La Fièvre du samedi matinLien
Née d’une discussion avec nos amis de la Fonderie, au Mans, en 2010, la Fièvre du samedi matin est un atelier d’écoute unique en son genre, proposé chaque premier samedi du mois à 11h en entrée libre (de septembre à juin) à la Fonderie. Autour d’un thé, d’un café, chacun(e) peut venir, avec ou sans enfants, rester tout ou partie de la séance (d’une heure environ) pour partager ce rituel qui peut prendre de nombreuses formes : clefs d’écoute, analyses d’œuvres, improvisations, déambulations, jeux participatifs, zooms sur un instrument, invitations, cartes blanches à des ensembles, solistes ou compositeurs… En juin 2022, 120 Fièvres du samedi matin avaient été ouvertes à la Fonderie, sans que le succès ne se démente.

La Fièvre contagieuse
Fort du succès des Fièvres du samedi matin, des ateliers d’écoute à d’autres moments, dans d’autres lieux, ont voyagé en France ou à l’étranger. Les formats partagés en sont encore plus multiples, car épousant les lieux d’accueils multiples eux aussi (salles de concerts, écoles, lieux d’enseignements artistiques, hôpitaux, centres pénitentiaires, EHPAD, etc.).

La PholharmonieLien
Née de l'enthousiasme des musiciens d'Offrandes pour inviter les publics les plus éloignés de leurs répertoires de prédilection à partager l'acte musical, la Pholharmonie est un orchestre singulier où chacun (musicien ou non-musicien, adulte ou enfant, handicapé ou non) peut venir apporter son talent, sa personnalité au sein d'un processus de création collective.

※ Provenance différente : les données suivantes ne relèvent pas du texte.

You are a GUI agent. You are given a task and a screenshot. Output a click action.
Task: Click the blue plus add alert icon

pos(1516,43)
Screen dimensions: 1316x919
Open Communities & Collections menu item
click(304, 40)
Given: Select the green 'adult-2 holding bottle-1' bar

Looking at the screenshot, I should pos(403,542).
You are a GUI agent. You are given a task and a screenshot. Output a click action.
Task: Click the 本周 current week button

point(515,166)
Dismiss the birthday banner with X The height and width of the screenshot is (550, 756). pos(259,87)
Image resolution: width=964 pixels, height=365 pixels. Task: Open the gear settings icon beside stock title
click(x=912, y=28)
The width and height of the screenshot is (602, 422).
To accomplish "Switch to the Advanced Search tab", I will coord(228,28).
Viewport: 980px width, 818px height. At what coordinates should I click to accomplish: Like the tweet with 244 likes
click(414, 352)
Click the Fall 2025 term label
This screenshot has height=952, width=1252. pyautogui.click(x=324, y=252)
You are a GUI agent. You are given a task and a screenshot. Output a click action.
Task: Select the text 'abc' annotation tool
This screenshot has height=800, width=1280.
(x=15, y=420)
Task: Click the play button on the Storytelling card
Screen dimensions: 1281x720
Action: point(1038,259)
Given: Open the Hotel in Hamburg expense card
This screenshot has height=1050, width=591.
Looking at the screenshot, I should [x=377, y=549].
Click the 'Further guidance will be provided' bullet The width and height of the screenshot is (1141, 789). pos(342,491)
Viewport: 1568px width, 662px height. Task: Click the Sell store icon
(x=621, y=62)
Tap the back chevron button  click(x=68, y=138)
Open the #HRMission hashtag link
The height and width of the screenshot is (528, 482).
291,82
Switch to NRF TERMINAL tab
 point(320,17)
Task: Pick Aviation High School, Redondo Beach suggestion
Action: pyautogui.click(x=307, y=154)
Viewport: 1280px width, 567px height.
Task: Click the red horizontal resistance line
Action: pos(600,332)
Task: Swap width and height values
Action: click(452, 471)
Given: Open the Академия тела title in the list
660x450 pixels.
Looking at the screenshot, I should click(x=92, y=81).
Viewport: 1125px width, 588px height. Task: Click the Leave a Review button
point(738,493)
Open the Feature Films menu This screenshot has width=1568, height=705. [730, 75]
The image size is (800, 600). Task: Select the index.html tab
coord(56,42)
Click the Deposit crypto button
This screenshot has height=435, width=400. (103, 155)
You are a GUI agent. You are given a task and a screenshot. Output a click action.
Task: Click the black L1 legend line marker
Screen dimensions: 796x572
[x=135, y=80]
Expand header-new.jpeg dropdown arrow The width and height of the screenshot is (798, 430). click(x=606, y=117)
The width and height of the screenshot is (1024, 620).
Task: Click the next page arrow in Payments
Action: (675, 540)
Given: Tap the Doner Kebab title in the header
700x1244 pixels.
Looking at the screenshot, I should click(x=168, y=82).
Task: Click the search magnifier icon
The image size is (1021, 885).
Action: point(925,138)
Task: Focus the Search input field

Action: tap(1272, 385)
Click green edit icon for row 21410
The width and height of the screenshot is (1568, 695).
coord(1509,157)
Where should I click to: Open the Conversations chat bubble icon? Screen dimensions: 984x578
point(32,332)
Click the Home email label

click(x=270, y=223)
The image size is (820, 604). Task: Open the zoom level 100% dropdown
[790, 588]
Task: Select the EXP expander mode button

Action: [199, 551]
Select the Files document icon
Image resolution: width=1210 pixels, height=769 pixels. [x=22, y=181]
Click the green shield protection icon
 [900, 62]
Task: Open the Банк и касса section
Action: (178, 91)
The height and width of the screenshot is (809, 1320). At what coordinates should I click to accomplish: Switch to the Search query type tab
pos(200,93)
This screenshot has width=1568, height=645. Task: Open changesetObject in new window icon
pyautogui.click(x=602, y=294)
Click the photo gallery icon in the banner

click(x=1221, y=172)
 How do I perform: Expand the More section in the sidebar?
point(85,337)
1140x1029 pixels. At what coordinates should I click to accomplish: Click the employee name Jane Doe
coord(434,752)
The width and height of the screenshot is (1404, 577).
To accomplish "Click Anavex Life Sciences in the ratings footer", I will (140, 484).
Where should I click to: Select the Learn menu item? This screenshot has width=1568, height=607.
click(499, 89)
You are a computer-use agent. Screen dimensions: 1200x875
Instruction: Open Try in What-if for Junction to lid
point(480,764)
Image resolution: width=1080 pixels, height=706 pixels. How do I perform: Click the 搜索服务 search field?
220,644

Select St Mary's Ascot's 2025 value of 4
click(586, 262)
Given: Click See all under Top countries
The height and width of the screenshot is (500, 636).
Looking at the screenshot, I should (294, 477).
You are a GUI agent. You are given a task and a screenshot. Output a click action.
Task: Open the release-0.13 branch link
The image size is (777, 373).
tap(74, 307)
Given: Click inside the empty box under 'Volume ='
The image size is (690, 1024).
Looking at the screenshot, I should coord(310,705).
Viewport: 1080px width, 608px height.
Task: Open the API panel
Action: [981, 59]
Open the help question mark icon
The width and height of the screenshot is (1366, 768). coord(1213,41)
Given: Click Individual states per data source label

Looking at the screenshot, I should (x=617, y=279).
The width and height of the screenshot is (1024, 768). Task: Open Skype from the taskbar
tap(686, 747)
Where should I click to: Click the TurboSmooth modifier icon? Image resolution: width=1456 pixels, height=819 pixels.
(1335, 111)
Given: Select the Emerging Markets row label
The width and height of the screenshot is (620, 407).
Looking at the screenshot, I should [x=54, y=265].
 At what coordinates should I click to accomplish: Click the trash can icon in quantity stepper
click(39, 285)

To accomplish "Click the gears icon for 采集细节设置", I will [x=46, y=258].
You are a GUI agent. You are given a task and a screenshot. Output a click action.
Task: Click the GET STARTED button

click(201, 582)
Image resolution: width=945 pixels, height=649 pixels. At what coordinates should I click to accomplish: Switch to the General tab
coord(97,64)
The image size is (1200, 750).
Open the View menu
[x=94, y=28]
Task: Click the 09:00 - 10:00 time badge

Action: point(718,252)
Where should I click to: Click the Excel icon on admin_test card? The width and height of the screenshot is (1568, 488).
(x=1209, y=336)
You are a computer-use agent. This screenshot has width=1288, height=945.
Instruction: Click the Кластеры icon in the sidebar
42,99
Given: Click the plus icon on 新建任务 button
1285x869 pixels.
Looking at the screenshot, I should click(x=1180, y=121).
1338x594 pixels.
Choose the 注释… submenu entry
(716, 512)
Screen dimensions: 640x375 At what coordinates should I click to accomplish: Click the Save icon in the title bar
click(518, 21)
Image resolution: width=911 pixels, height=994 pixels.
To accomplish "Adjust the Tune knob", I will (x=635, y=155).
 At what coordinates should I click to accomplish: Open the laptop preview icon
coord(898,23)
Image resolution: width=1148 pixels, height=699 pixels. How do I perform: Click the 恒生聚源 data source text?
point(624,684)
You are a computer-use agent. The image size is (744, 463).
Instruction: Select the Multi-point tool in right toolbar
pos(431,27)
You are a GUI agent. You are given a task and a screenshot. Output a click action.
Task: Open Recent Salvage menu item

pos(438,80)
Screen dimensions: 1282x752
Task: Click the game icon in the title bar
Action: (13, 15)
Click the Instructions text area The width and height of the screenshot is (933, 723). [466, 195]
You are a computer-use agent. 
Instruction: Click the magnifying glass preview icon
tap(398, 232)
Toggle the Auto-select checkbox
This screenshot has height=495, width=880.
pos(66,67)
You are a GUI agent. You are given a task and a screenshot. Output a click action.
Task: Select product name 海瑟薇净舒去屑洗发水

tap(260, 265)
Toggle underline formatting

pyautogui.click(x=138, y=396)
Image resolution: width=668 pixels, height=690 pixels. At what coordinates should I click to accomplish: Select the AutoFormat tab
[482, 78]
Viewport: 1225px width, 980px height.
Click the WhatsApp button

C’est sur une proposition des Rencontres Encore Heureux à la Fonderie (https://www.rencontresencoreheureux.org) que l’Ensemble Offrandes imagine une première Pholharmonie en 2013 :


À partir d'œuvres de la tradition musicale occidentale, et en interrogeant les formes qui les ont vu naître (concerto de soliste, forme sonate, forme en arche, etc.), les musiciens d'Offrandes proposent à tous une expérience sonore originale.

Utilisant des objets trouvés (matériaux de récupération aussi bien qu'instruments joués traditionnellement ou détournés de leur emploi premier) ou les voix des participants, sont interrogés les liens qui font la musique : le contraste, l'opposition, l'accumulation, la continuité, le solo et le tutti, l'extension vocale par l'instrument... C'est aussi une volonté de dé-hiérarchiser les rapports : si un soliste de l'ensemble pourra, par la maîtrise extrême de son instrument apporter un grain net dans l'image sonore recherchée, le tutti constitué par les participants (généralement inexpérimentés musicalement), travaillera un grain flou, dense – et que seul le nombre peut créer, avec une richesse, une complexité inouïe.

En un temps très court (de 2h à un week-end) une forme peut être restituée à un auditoire, dans un grand plaisir et ce grand étonnement de « faire le beau ensemble ».